Your instructions: Below are the records; extract from them the line containing "Instruction: Open the Sold On calendar picker" to the line containing "Instruction: Focus the", both lines included, exactly and with no pictures.

Data extracts:
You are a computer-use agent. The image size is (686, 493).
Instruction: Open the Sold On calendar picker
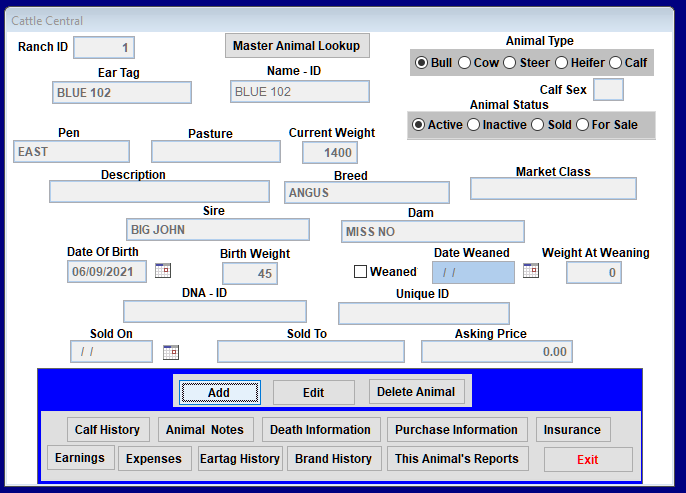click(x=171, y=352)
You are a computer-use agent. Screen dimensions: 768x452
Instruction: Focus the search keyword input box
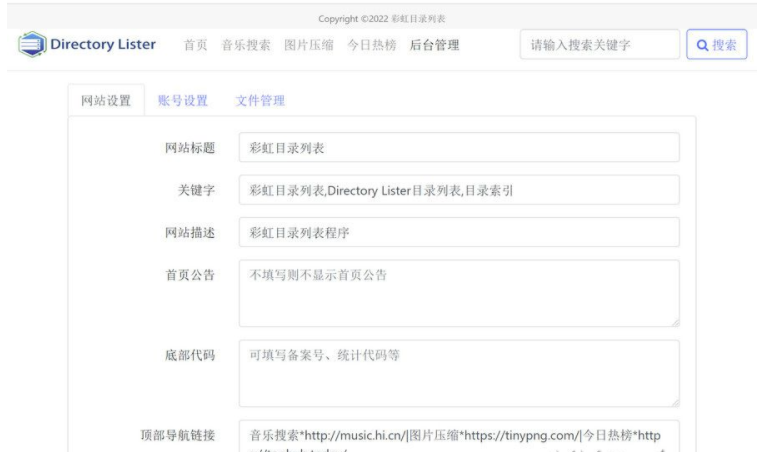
---
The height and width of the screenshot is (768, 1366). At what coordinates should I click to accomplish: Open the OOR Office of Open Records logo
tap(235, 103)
...
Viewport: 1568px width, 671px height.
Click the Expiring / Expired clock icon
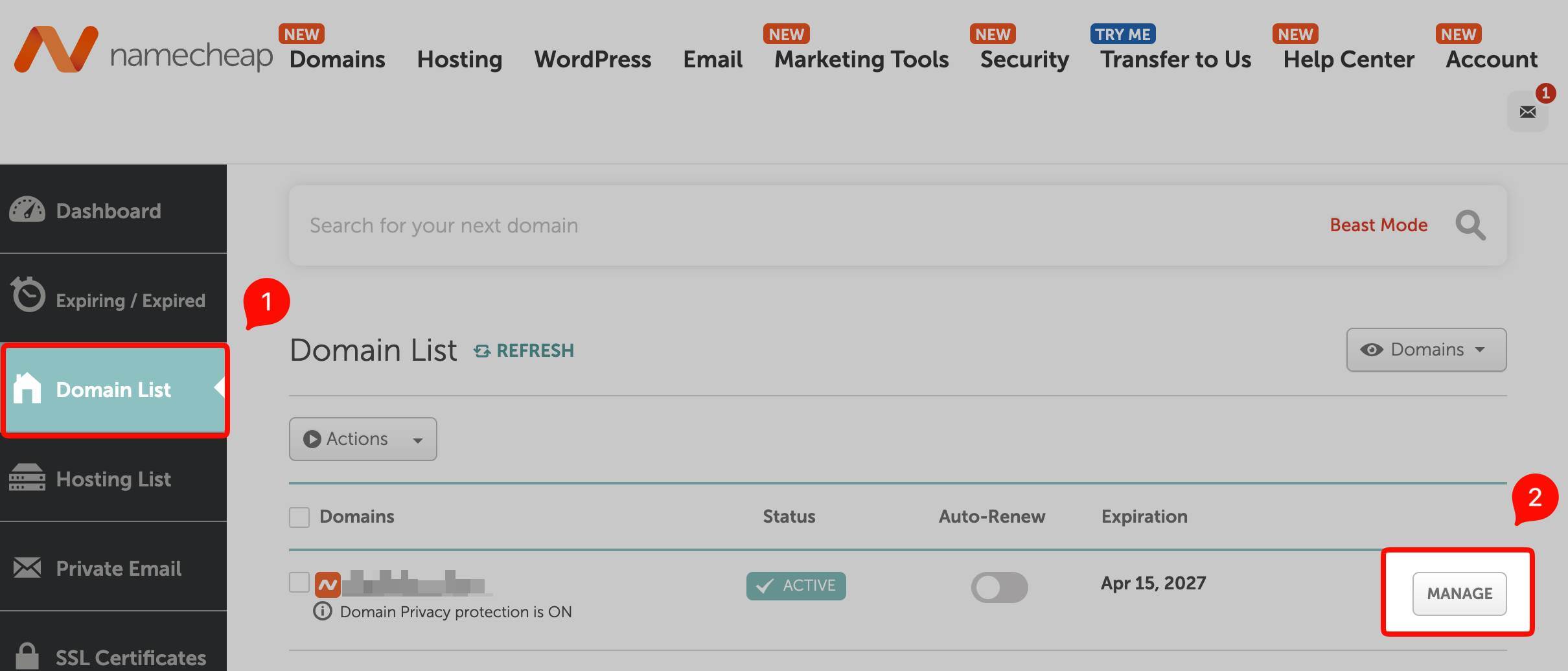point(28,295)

Reply to the exercise:
Instruction: Open the Sold On calendar picker
click(x=171, y=352)
You are a computer-use agent. Screen dimensions: 768x452
Instruction: Focus the search keyword input box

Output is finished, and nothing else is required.